UPDATED 20:20 EDT / NOVEMBER 09 2017

CLOUD

Shares in Chinese search engine Sogou rise only 4% after NYSE debut

Shares in Chinese search engine provider Sogou Inc. didn’t pop on their debut on the New York Stock Exchange Thursday after the company managed to raise $540 million in its initial public offering.

Sogou is a spinoff from Sohu.com Inc., the Chinese internet portal that itself floated on the Nasdaq exchange back in 2000. Sogou offers a variety of products in addition to its core search engine, including services that cover music, pictures, video clips, news and mapping, its own browser based on Google Chrome’s WebKit code base, and an input method editor that makes it easy for users to type using Chinese characters.

Notably, given potential news of a Snap Inc. takeover, Sogou’s largest shareholder is Tencent Holdings Ltd., the same company that was disclosed yesterday to have taken a 12 percent stake in the Snapchat messaging app maker.

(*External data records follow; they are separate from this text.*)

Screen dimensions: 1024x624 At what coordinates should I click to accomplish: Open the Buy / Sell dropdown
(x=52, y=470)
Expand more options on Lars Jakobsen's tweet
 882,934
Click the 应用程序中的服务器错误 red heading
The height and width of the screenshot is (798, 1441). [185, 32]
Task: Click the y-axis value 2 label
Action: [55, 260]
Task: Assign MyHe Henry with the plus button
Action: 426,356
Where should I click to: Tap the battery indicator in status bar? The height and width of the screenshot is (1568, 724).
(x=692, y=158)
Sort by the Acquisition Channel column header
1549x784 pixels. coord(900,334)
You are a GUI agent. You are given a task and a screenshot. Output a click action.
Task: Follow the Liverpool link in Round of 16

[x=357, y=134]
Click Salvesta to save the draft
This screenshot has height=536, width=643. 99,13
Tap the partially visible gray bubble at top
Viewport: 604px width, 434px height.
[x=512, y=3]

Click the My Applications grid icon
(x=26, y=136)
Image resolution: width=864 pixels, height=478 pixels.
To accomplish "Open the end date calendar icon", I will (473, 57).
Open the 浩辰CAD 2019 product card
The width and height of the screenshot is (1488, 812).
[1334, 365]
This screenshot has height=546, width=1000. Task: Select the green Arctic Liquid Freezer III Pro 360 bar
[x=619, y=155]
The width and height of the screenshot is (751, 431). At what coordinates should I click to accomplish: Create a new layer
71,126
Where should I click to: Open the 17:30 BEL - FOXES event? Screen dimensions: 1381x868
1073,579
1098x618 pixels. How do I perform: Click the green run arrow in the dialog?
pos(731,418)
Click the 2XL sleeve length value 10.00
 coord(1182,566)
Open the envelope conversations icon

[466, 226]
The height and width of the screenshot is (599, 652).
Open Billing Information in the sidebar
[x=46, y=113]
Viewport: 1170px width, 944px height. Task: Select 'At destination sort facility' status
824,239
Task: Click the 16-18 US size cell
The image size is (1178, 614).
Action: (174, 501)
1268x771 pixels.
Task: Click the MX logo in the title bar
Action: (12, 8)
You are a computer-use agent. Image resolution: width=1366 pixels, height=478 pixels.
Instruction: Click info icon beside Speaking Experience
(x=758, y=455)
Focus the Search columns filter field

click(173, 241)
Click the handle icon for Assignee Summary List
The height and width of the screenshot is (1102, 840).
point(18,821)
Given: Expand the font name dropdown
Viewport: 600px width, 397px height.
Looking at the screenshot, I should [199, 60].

The failure of the market to get more excited Sogou’s IPO and drive its share price further north is not fully clear, given that previous U.S. IPOs of Chinese tech companies have been popular. And Sogou certainly looks like a more sound company than many tech startups that have gone public this year: It’s actually profitable.

One theory for the flat IPO is the way the company is structured. Investors Business Daily noted that Sohu, Tencent Holdings and members of Sogou management will together have about 97 percent of total voting power, meaning that new investors into the company will have next to no ability to influence the direction of the company.

On the other hand, the fact that the shares didn’t rise could also mean that they were priced at what they’re worth, which means Sogou raised nearly the maximum amount possible rather than leaving money on the table.

Sogou isn’t the only large Chinese float this week, with China Literature Ltd., also part-owned by Tencent, going public in Hong Kong Wednesday. By contrast, it was oversubscribed multiple times over, raising $1.1 billion as shares surged 86 percent on the debut.

Shares in Sogou closed up almost 4 percent from the IPO price, to $18.50.